Information from the National Consumer Law Center underlines the importance of avoiding predatory living trust scammers. Unfortunately, businesses purporting living trust document preparation services often target senior citizens. They may overinflate the importance of living trusts, overemphasize the time and expenses associated with probate and offer senior citizens with limited resources a way to dispose of their assets through coercive sales tactics. Before you pay money to a company that promises you a written living trust plan for a fee, be sure to use caution and exercise your best judgment. If it is too good to be true, it probably is.
A living trust is a legal written document that allows you – the trustor or grantor – to place your assets in trust while you are still living. Although living trusts may be an effective way to avoid probate procedures, only a qualified estate planning attorney can help you decide if a living trust would benefit you more than a written will would benefit you.
Using emotional pleas and deceptive offers to transfer assets through living trusts, these predatory living trust companies promise documents and legal preparation services at low prices. They may even offer self-help kits that allow you to quickly prepare your own trust documents. The best way to avoid these deceptive services is to avoid companies that use names of illegitimate nonprofit organizations.
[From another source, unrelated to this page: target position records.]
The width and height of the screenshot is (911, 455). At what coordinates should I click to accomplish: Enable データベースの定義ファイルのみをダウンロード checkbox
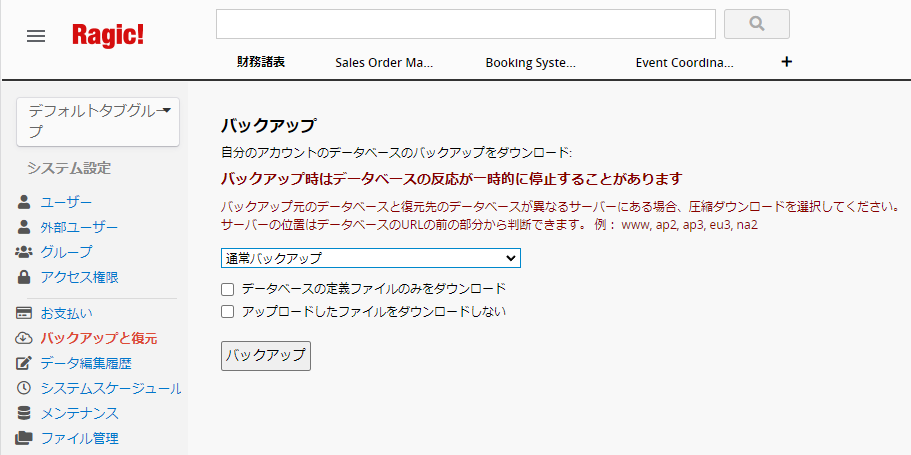click(x=228, y=289)
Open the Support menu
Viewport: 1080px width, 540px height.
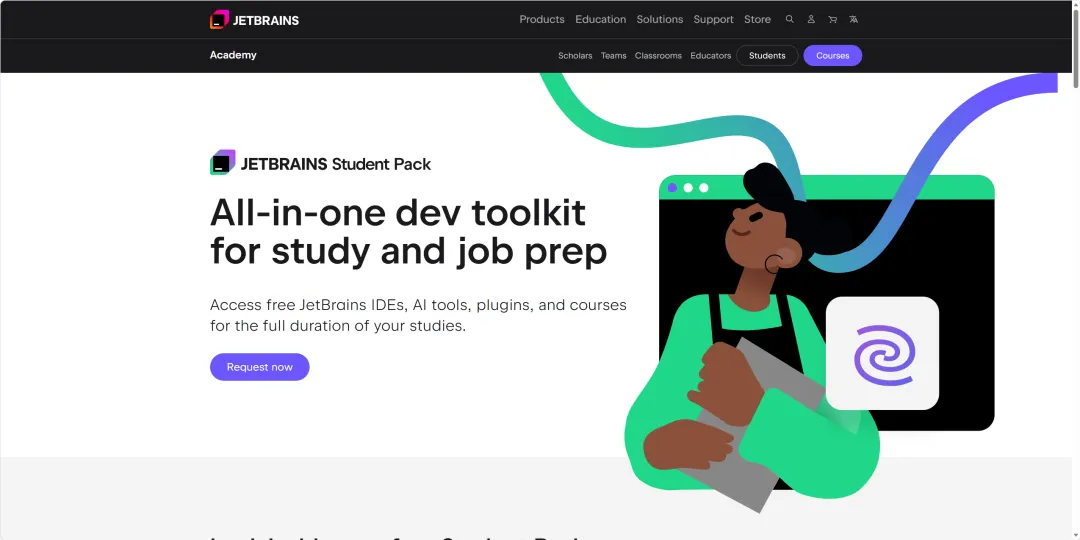[x=713, y=19]
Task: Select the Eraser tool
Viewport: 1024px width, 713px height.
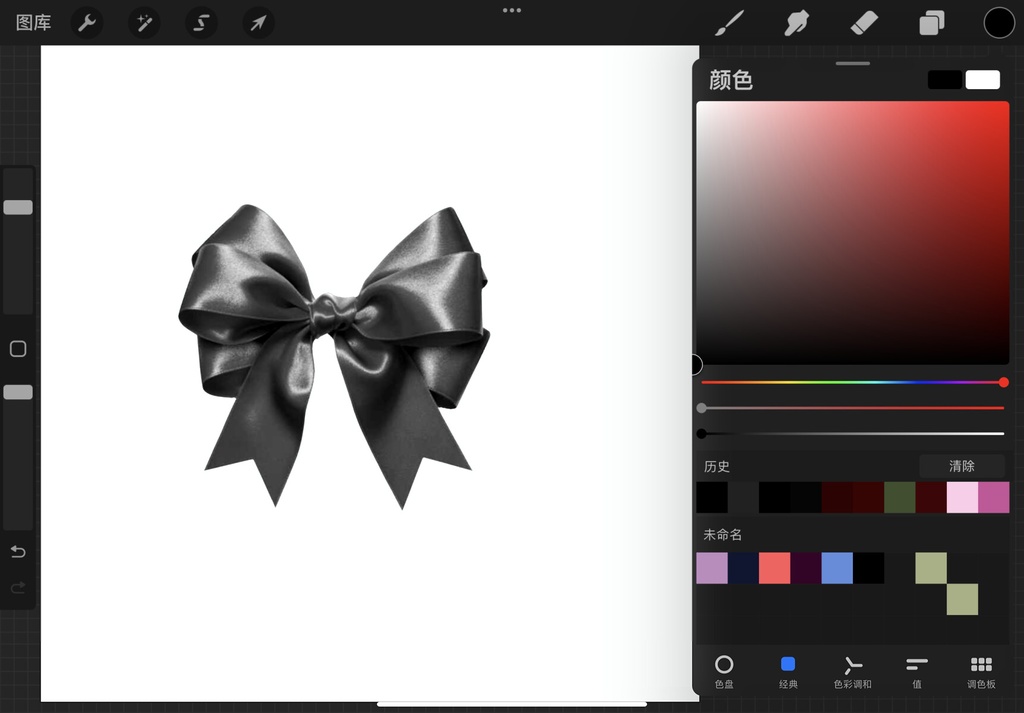Action: point(864,22)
Often, living trust scammers operate through trust mills and sell their services using company names that may sound similar to a legitimate organization’s name. For instance, a predatory living trust company may use a name such as AARPP, which has no affiliation to the AARP. In fact, the AARP neither endorses nor encourages its members to use living trusts. Sometimes, these predatory living trust scammers can use their services as a deceptive way to collect your private information, including financial information.